Tips for Battling Alert Fatigue

When your first outage happens, alerting and monitoring becomes top priority. You don't want to be woken up at 3am again.

So you add alerting. Lots and lots of alerting.

But soon enough, the alerts start returning false positives and everyone gets used to the alerts. They become background noise.

Alert fatigue is a real problem. And one I've seen at almost every company I've worked with.

But the process of reducing alert fatigue is laborious. You have to commit hours of time and there isn't always a best way to approach it.

Nonetheless, here are some tips I've found useful:

1. One problem causing multiple alerts

If your database irrecoverably crashes, you probably get a myriad of alerts. The database is down, the website is down, the API is down etc. In isolation we want alerting for all these components. But when the root cause is the same, we want to consolidate the alerting if possible.

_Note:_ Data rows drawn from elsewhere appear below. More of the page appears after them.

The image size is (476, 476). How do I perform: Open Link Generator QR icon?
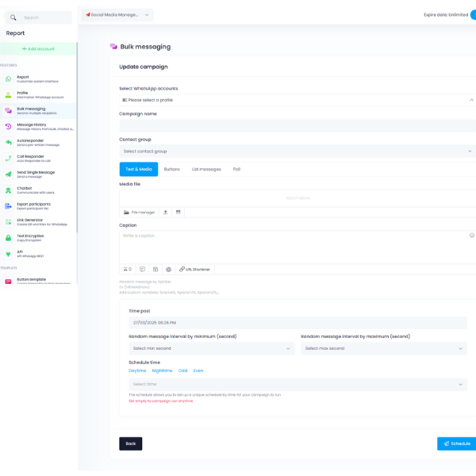tap(9, 222)

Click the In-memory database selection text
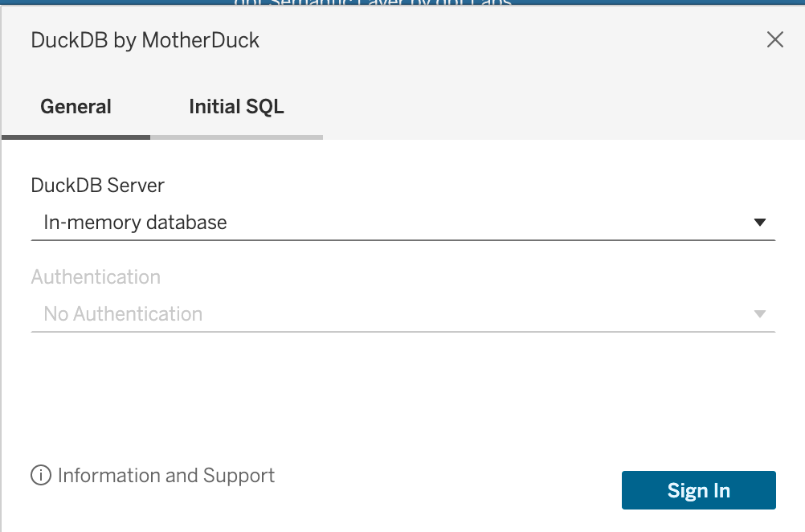point(136,223)
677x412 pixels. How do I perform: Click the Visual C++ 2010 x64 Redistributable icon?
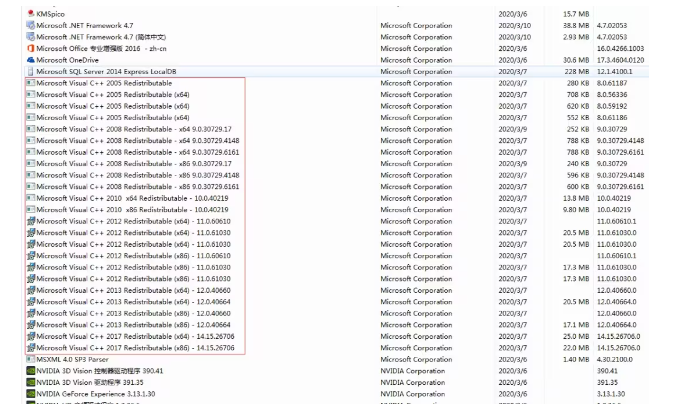pos(29,198)
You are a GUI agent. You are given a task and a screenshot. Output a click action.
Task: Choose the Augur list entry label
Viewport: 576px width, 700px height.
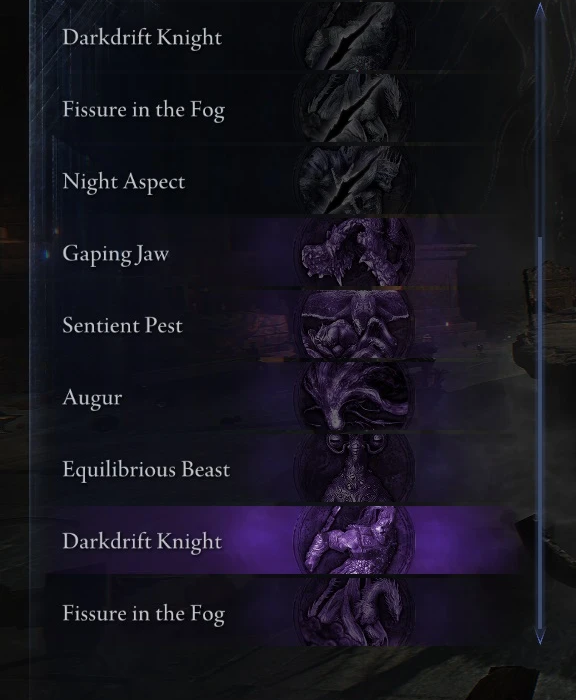coord(92,398)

The implementation will vary depending on the tool you use. But, let's say the database goes down. You could only have the API alert trigger if the response does not indicate that the database is down. This would mean that the API monitor would only alert if the database was up but the API was actually down.

2. Alerts for self-healing problems

If your primary server goes down, but the second takes over. Do you need alerting about this? Maybe, but likely not.

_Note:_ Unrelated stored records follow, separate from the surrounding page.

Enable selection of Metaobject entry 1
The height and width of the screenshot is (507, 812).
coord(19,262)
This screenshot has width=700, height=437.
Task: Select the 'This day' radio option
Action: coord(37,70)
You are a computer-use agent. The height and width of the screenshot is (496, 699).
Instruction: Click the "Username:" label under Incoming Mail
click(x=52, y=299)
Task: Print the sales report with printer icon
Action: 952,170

In reality, if you have a "cattle not pets" approach to infrastructure, that primary server should be terminated and another started up. In such a case, the problem has "self-healed" - it has resolved itself without any human intervention.

This is a case where alerting is not needed as there is no direct action you or your team need to take.

3. Non-actionable alerts

Similar to the above, if an alert doesn't require an action, then it should be ditched or filtered out into a separate "notifications" bucket.

As an exercise, do the following:

  1. Go through your alerting channel (Slack, Email, etc.)
  2. Analyse the language of the alert to see if it has a clear action (e.g., "Reboot the server", "Increase auto-scaling capacity", "Contact 3rd-party vendor as the API is broken").
  3. If it doesn't have a clear action then either: A) Delete it - the preferred choice or B) Reword it - include the action as part of the alert message

By spending just 15 minutes on this, I bet you'll handle some of your noisiest alerts and restore sanity to your team.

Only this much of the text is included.